Just Say Yes

Like most parents, I struggle with taking care of myself. I was talking to a friend last week and she relayed a conversation with a childless friend that said she should just “do what makes her happy”. At first frustrated, how could this person without children tell her to put herself before her family. Did they not realize that it is not that easy? We cannot just “do” something because we have other responsibilities that take priority!

Until she finally said yes to herself.

She made herself a priority. She said yes to going for a walk, to learning a new skill and gave herself permission to live her best life. At first she felt awkward and guilty but began to realize that not only was she healthier but making herself a priority lowered her stress level.

As caregivers, we naturally care for those we love and put their wants and needs first. Somehow we have bought into this mantra of if we do not prioritize every other freaking thing in our universe than we are being selfish. I am very guilty of this crime.

If I am being honest, I even have a hierarchy: Bridget, Abbey, David, Work, Family, Friends, the Pup (even though Abbey would say the dog comes before them all!), Household chores. If I succeed in making sure all of that is taken care of then I can justify (to myself) being “selfish” by doing something for myself.

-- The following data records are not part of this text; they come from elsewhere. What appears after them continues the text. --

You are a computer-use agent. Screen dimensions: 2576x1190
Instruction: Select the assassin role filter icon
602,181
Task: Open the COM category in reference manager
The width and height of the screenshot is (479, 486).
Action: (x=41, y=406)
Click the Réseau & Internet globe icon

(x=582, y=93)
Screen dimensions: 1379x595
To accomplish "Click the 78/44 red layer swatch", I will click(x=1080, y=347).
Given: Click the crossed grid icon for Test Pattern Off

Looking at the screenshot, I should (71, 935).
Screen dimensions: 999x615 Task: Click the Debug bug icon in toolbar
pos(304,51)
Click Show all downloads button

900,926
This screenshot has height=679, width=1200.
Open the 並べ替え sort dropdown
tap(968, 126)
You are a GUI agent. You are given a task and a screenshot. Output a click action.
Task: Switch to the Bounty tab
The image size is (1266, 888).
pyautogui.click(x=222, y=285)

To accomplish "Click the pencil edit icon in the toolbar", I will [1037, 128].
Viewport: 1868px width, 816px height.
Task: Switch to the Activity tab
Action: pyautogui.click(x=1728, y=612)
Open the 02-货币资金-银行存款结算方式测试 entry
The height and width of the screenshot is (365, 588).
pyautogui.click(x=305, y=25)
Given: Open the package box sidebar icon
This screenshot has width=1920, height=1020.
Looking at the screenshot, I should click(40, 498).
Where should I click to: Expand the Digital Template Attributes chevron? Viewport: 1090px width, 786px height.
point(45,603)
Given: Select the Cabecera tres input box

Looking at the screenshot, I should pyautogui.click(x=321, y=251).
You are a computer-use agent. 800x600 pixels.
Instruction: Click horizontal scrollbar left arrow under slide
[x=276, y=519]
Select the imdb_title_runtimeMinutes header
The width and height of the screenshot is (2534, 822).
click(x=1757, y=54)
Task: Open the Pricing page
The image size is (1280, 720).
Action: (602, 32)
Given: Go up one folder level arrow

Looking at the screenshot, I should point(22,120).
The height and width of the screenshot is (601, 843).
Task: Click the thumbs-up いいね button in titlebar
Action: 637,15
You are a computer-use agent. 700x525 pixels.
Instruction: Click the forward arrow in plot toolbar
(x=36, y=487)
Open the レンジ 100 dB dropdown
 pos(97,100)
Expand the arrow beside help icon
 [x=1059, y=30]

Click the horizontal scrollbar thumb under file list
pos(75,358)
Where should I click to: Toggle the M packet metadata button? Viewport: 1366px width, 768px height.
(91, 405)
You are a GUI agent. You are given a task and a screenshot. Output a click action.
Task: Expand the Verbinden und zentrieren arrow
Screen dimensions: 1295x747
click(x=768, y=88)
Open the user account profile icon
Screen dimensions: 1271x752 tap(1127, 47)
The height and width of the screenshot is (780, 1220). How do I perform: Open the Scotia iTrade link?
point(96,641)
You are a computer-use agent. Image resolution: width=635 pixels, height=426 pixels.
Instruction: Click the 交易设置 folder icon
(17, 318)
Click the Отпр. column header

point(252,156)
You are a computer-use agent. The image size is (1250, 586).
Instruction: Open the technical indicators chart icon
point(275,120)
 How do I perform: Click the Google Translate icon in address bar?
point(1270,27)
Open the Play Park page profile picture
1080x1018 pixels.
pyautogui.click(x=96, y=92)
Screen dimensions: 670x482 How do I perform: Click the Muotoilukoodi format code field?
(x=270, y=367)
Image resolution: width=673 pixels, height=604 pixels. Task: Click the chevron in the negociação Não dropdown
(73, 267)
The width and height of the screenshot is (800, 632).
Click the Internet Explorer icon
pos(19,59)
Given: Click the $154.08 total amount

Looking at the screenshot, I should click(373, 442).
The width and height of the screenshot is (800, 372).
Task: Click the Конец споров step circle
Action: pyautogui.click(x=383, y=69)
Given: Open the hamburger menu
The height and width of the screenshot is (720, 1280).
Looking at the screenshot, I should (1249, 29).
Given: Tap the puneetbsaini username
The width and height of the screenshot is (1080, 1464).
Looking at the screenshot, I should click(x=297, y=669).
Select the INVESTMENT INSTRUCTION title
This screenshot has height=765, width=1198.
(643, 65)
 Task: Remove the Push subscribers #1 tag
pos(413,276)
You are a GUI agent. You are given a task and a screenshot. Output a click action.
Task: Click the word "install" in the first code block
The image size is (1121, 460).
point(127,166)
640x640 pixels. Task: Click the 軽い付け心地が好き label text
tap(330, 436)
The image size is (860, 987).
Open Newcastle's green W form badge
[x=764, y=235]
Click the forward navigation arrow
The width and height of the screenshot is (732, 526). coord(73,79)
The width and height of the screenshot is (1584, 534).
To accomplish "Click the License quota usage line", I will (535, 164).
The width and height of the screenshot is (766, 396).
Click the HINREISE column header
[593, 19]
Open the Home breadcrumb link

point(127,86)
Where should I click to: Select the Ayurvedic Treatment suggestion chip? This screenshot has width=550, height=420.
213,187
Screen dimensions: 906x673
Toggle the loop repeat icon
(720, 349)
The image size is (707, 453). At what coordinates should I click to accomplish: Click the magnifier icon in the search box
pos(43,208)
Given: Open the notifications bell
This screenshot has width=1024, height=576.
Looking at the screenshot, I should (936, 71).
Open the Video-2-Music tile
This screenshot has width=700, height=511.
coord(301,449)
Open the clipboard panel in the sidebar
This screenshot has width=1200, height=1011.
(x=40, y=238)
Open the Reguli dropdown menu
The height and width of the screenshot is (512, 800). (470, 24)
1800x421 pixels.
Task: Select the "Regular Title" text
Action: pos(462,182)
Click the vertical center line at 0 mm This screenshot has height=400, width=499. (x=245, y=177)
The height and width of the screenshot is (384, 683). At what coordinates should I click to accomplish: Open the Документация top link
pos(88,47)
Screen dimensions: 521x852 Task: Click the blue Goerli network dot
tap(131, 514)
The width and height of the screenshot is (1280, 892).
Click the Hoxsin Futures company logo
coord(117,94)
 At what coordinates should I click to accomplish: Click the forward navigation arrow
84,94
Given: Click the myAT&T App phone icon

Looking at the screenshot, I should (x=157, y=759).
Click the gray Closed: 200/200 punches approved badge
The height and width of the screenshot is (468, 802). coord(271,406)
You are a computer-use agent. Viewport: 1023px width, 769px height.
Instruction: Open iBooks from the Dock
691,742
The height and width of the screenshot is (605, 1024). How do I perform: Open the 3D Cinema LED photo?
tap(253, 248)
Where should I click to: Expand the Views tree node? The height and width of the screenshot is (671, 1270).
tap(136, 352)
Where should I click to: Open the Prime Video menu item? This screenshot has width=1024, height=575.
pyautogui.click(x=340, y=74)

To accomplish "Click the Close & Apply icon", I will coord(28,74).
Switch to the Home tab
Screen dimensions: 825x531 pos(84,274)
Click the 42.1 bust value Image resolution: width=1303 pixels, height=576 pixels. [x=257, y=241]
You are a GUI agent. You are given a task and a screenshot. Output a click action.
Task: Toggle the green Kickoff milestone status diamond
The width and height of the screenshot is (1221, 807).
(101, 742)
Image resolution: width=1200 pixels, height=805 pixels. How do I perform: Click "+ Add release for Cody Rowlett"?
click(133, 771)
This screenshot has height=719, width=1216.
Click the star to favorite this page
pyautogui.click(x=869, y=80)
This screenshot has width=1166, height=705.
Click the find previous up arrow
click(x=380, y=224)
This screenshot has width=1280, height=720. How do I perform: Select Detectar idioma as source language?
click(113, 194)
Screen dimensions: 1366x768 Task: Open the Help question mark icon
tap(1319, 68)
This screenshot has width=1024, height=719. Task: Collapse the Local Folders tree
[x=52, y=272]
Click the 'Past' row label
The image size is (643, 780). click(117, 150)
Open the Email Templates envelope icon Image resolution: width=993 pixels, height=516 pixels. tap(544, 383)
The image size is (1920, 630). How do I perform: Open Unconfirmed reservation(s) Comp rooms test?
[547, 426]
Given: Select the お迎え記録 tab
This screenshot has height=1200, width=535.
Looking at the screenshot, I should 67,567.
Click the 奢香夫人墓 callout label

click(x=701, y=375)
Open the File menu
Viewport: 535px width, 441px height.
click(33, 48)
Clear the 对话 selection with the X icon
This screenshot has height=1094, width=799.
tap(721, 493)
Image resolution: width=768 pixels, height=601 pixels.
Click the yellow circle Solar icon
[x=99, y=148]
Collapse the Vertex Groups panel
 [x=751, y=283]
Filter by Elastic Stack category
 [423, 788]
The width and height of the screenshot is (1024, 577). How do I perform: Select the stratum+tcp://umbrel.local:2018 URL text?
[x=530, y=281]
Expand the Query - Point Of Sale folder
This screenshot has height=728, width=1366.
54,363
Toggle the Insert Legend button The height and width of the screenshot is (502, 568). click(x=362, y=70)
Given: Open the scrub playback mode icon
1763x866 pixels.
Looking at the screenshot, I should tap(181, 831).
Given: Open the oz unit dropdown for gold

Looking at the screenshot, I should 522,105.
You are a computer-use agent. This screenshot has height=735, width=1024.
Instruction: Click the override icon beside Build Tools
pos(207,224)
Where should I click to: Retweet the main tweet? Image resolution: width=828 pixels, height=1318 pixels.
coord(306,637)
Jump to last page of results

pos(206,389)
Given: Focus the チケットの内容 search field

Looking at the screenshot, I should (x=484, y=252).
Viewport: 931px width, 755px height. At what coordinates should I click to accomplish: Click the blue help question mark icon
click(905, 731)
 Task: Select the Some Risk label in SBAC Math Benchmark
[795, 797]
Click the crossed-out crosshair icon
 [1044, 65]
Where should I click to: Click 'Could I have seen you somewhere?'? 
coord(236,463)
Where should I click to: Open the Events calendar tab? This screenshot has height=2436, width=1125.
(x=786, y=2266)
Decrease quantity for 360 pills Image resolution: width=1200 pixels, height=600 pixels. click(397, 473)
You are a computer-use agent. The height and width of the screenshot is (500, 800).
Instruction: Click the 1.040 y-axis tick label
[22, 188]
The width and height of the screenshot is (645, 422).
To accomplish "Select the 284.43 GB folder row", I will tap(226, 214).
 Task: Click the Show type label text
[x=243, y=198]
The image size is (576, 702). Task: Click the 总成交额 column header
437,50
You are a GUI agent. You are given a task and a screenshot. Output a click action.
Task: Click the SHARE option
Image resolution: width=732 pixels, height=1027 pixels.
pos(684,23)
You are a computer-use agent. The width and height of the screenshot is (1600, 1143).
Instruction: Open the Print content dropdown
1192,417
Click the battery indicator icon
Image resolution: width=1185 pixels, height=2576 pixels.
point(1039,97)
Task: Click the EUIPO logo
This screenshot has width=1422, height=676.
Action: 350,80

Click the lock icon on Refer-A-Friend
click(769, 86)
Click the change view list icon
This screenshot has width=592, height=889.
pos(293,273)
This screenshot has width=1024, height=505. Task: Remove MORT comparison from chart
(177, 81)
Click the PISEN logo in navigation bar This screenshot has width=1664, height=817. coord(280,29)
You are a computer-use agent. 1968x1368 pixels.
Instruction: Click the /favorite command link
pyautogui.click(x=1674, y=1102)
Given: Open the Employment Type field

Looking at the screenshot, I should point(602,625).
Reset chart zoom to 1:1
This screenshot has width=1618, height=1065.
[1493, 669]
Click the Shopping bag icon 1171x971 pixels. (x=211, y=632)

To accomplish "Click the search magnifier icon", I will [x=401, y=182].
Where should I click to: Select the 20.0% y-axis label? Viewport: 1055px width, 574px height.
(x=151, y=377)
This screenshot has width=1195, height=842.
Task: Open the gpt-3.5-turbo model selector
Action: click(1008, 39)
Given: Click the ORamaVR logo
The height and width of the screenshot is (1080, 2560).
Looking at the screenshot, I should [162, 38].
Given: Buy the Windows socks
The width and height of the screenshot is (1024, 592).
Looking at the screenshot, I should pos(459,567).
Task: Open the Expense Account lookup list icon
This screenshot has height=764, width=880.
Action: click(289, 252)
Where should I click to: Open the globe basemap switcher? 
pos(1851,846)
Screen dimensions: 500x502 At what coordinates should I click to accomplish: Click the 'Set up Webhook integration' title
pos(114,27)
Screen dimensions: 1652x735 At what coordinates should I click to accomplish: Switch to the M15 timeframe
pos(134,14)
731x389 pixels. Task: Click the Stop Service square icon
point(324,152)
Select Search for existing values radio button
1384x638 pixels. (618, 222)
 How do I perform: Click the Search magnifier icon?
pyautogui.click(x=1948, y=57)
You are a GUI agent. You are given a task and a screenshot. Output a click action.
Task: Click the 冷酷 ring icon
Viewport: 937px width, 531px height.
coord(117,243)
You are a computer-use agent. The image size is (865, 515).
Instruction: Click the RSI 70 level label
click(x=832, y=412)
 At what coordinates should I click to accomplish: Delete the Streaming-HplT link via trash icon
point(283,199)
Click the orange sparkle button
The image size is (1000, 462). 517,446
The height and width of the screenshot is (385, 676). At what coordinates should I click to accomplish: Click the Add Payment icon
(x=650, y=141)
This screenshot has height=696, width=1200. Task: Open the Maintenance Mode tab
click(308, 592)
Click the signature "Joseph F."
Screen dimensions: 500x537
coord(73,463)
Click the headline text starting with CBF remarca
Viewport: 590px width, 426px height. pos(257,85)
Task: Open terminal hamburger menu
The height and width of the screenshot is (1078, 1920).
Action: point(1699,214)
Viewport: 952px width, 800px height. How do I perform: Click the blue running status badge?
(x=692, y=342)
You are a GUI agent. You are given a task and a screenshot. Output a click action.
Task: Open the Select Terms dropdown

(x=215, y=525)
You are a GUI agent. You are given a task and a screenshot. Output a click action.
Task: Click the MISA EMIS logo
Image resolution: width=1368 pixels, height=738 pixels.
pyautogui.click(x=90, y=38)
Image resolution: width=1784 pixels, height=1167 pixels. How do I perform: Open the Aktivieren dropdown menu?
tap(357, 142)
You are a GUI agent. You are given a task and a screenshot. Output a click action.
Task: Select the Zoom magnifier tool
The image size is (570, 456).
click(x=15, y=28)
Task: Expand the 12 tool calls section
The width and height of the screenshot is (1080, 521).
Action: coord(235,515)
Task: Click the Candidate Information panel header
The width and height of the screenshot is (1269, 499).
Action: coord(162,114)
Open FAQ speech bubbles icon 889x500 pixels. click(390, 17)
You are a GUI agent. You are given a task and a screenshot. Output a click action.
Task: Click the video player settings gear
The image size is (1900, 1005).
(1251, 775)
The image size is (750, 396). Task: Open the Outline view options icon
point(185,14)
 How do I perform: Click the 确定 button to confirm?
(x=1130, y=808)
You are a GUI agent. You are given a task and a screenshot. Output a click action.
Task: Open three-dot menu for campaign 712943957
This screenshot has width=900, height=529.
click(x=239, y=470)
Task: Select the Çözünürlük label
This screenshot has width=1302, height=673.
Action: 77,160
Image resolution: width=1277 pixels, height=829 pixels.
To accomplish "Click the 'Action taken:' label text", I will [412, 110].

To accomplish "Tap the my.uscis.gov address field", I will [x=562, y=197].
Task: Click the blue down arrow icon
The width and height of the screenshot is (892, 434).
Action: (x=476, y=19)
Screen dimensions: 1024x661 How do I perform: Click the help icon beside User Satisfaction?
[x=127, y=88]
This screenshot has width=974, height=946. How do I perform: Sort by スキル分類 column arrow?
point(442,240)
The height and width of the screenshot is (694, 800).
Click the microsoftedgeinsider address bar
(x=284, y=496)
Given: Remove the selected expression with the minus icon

It is easy to believe that being single and childless is easier than being with a partner or having a family. I think that is a falsehood we say to ourselves to justify why we simply “cannot”. Years ago my nephew has called me out on using Bridget as an excuse for not doing something. Since he was young and unmarried at the time I did not take his criticism as he intended.

About 3 years ago, another one of my friends that I admire leaned in to saying “yes”. To herself and to any adventure that might be awaiting her. She realized that by taking care of herself first, she is not being selfish but a better parent, partner, friend and coworker. It might be saying yes to learning how to crew the Charles or taking the time to meditate to recharge herself. I remember once asking if she wanted to meet for dinner and her reply, “thanks but I am going to enjoy my book home alone”. She needed that night to herself and was not selfish by taking it.

Both of these women have let me be an active participant in their growth. By watching them excel at life, they have taught me to rebalance that hierarchy. Some days it is taking a walk by myself, other days it is a spontaneous trip to Baltimore. For other people it might be joining a gym or taking an art class. This year, for me, was saying yes when one of those two woman said want to try bouldering?

This is 52, who would have thought?

A few months ago I was doing a new workout program. Because it was expensive, I made it a priority and worked out 4-5 times a week for 30 minutes. I did not come home and immediately start dinner. Instead I took that 30-40 minutes for myself and then started the evening chores. Not only was I healthier physically, but mentally. I wasn’t as short-tempered. The little things that normally put me over the edge (for Cripes sake the dishwasher is RIGHT THERE why are there dishes in the sink!!) have become more manageable. While I stopped the official workout program, I’ve continued to try take those 30 minutes to myself.

It does not happen every day, but when I remember to take time for myself, I am a better person to all those within that hierarchy. I’m also realizing that saying yes to myself doesn’t mean I’m going on a trip or finding a new adventure. I’m saying yes to myself when I write this blog, when I take a Saturday afternoon and just read my book or meet a friend for a walk.

It turns out that saying yes really is easier than I thought. My advice? Start small. Take 15 minutes for yourself. Maybe take the long way home and sit at the beach for a moment. The next time someone asks you to do something, say yes instead of finding a reason why you cannot.

Unless they invite you to rob a bank, because that would be wrong!